Directions: Retype the records below exactly as they stand, but with no images.

Data records:

== Segment start ==

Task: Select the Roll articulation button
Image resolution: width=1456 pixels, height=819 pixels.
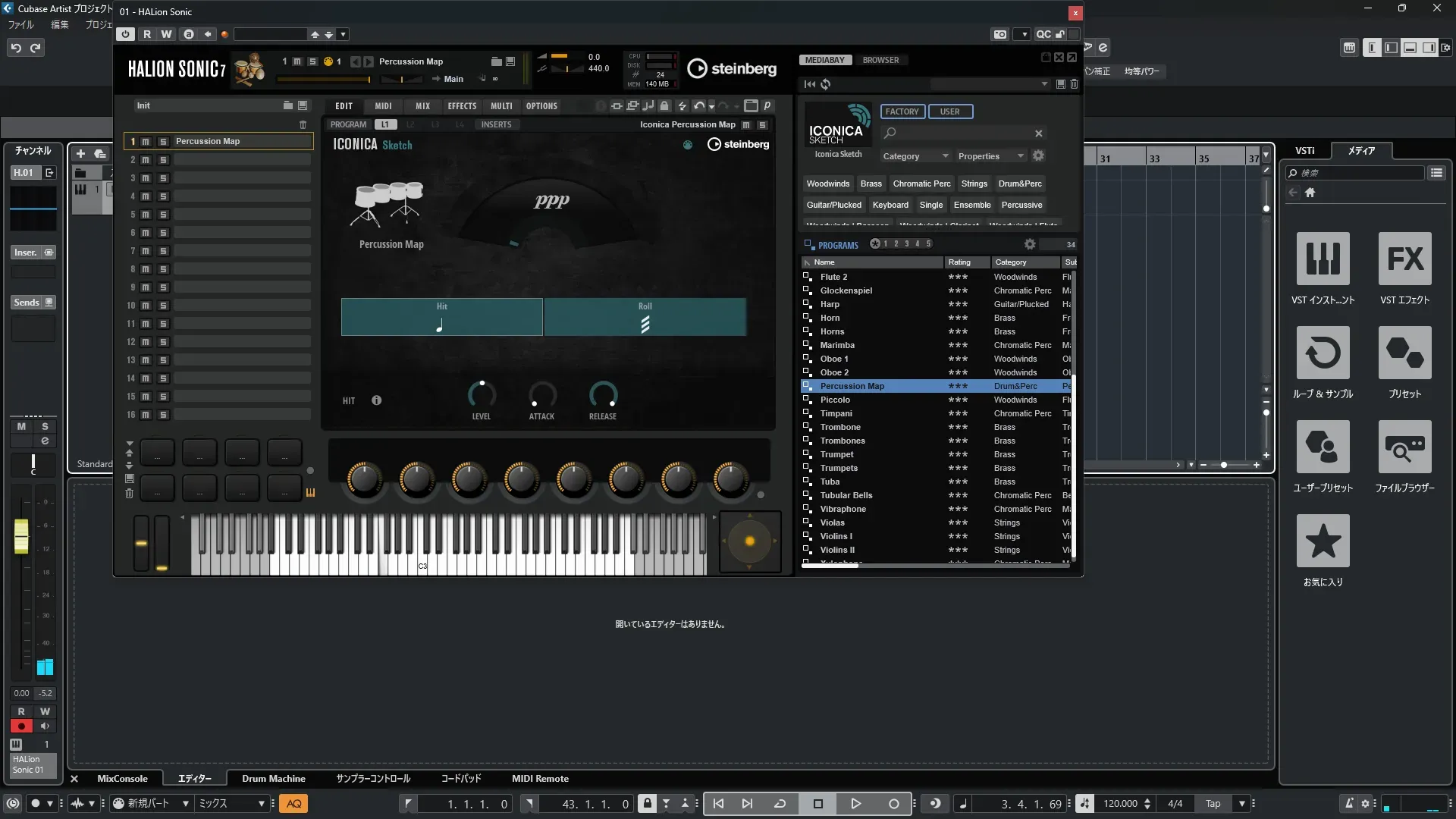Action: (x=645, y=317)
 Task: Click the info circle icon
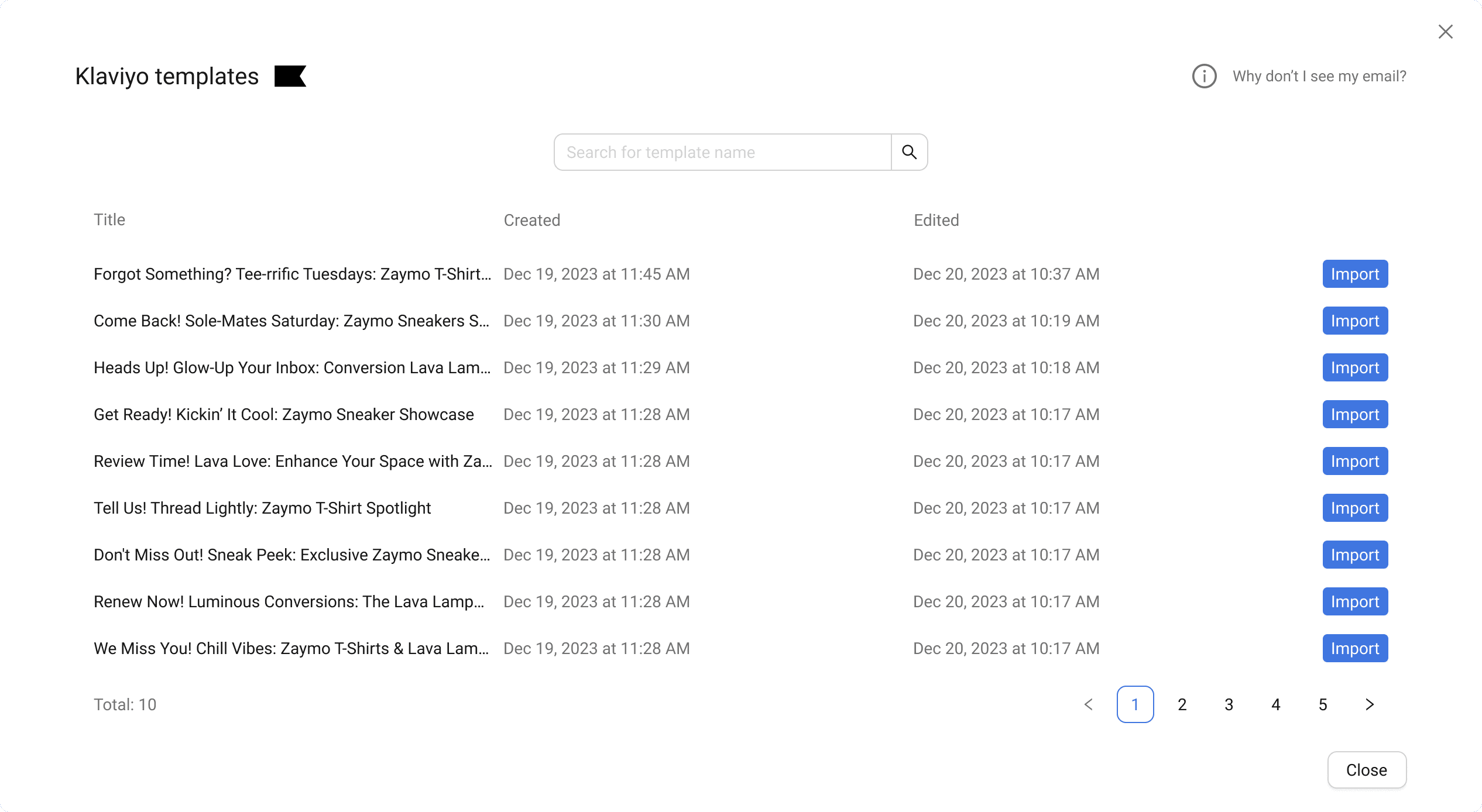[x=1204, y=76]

== Segment end ==

Worked solution:
Task: Select the Roll articulation button
Image resolution: width=1456 pixels, height=819 pixels.
Action: (x=645, y=317)
 Task: Click the info circle icon
[x=1204, y=76]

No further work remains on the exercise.